И с этим трудно не согласиться. Оба выражения, по-видимому, продукт типичного для двухлетнего ребенка «комплексного мышления» (по Выготскому), при котором референты слóва связаны с ним не единым понятием (общим для них свойством), а посредством «внешней» связи и поэтому образуют не класс, а «комплекс». «В понятии предметы обобщены по одному признаку, а в комплексе – по самым разным фактическим основаниям».[17] И Коко и ребенок осуществили референцию на основе случайного внешнего сходства (шляпы – с маской, бабочки – с самолетом), игнорируя «понятия» шляпы и бабочки. Таким образом, следуя Выготскому, необходимо различать «понятийный» и «комплексный» тип значения знака, поскольку «слова ребенка могут совпадать со словами взрослого в их предметной отнесенности, но не совпадать в значении».[18]
В связи со сказанным заметим, что при анализе способности шимпанзе понимать отдельные слова С. Сэвидж-Рамбо учитывает четыре признака, благодаря которым «адресат может представить себе предмет (событие), отделенное во времени и в пространстве» от воспринятого символа (с. 203 наст. изд.).
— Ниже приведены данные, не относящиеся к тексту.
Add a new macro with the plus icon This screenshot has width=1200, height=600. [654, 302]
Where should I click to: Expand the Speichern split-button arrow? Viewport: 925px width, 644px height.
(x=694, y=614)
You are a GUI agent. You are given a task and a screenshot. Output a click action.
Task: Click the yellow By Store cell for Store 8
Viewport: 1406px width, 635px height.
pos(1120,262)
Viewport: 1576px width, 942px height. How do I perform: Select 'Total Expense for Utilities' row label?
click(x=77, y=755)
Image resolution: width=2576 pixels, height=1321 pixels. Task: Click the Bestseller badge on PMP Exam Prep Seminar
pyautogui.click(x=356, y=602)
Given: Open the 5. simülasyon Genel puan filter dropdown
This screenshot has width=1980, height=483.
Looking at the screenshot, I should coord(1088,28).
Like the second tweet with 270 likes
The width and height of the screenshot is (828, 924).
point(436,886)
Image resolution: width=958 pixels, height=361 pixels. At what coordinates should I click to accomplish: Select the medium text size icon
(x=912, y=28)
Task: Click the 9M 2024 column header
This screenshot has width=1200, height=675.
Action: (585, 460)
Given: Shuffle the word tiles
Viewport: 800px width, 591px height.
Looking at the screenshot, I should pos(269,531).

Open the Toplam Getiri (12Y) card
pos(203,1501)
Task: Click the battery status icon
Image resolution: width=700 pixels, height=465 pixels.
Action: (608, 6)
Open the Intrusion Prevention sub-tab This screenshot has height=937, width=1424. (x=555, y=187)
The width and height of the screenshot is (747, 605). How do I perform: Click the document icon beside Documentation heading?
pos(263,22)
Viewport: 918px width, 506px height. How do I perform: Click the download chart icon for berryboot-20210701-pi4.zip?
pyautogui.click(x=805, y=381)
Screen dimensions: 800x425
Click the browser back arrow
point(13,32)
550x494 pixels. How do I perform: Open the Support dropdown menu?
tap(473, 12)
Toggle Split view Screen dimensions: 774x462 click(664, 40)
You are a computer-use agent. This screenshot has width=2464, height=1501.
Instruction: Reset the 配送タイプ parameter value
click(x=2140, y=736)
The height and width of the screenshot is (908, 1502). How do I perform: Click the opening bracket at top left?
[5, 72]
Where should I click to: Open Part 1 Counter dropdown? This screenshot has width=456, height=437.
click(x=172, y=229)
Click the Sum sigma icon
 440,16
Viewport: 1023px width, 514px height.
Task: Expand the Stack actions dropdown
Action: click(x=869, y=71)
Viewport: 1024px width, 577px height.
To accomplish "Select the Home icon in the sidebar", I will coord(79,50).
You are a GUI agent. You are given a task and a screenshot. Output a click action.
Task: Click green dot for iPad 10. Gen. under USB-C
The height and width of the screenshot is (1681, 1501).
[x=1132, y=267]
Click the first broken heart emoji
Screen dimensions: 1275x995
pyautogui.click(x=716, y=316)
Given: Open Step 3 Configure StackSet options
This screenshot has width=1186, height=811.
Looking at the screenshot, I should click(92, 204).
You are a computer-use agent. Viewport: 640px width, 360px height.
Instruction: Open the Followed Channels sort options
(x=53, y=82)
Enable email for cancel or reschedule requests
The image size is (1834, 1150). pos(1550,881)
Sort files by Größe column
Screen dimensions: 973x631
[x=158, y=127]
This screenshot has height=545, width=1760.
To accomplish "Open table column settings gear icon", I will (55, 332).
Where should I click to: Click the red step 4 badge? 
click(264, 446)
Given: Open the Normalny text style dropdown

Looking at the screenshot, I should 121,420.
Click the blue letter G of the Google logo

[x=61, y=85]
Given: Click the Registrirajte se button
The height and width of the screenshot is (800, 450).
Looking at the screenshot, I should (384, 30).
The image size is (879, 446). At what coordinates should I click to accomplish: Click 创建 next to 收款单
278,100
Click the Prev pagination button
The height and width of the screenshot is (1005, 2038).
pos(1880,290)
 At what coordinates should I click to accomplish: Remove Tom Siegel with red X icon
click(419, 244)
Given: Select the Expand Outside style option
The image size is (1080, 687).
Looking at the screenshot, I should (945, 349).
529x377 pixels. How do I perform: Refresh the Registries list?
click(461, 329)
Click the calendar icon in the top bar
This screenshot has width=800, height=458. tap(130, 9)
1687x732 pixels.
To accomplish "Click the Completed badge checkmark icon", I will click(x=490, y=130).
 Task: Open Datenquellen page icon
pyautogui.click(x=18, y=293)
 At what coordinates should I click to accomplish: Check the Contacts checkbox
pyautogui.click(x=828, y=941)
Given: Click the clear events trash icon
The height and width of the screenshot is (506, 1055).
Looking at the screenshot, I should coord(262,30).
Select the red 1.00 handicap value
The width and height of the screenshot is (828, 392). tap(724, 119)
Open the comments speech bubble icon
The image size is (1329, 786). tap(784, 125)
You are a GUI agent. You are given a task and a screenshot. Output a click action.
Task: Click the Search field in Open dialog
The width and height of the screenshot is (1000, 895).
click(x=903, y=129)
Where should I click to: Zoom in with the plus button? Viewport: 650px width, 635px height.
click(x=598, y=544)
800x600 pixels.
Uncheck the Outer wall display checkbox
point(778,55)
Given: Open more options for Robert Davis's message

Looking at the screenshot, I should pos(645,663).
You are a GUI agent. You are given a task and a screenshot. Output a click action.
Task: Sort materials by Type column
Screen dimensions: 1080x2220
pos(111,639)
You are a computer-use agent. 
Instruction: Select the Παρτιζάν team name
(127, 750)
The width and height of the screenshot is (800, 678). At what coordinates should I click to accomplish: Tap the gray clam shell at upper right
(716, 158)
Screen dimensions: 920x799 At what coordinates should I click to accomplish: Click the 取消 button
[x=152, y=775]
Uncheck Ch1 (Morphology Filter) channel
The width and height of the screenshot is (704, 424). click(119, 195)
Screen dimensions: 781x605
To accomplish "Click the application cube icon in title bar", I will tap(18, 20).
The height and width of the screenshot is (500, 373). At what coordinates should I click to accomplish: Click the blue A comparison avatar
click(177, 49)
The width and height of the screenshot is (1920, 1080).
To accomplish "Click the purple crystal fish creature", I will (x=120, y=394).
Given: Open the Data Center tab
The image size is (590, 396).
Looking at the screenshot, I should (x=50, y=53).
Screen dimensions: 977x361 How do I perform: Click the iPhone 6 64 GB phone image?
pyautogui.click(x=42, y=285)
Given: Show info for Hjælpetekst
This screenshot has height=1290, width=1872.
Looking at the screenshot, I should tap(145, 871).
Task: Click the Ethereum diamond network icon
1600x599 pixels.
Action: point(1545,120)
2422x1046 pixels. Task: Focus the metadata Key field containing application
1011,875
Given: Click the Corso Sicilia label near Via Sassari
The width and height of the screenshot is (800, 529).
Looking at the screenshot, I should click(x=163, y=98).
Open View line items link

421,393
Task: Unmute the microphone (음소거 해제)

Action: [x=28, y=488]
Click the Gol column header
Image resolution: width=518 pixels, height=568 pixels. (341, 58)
Не менее важен и анализ взаимодействия понятий, например, в нередких случаях «словотворчества». Так, шимпанзе Уошо называла лебедя «ПТИЦА ВОДА» (с. 159). Что это: сложный знак «водная птица» или просто сообщение о том, что «птица на воде (плывет по воде)»? По-видимому, все-таки первое, если учесть многократные случаи подобных употреблений:
…шимпанзе Люси, владевшая скромным лексиконом всего из 60 знаков, <…> всегда выбирала для наименований предметов наиболее характерные свойства: чашка – «СТЕКЛО ПИТЬ», огурец – «БАНАН ЗЕЛЕНЫЙ», невкусная редиска – «ЕДА БОЛЬ ПЛАКАТЬ» (с. 160).
7. Мы обрисовали некоторые возможности привлечения лингвистических знаний для проекта «„говорящие“ обезьяны». Однако не следует упускать из виду и обратный процесс: влияние успешного усвоения высшими приматами элементов человеческого языка на лингвистические концепции. Коснемся лишь двух аспектов: а) семантических описаний и б) роли языка в познавательной деятельности человека.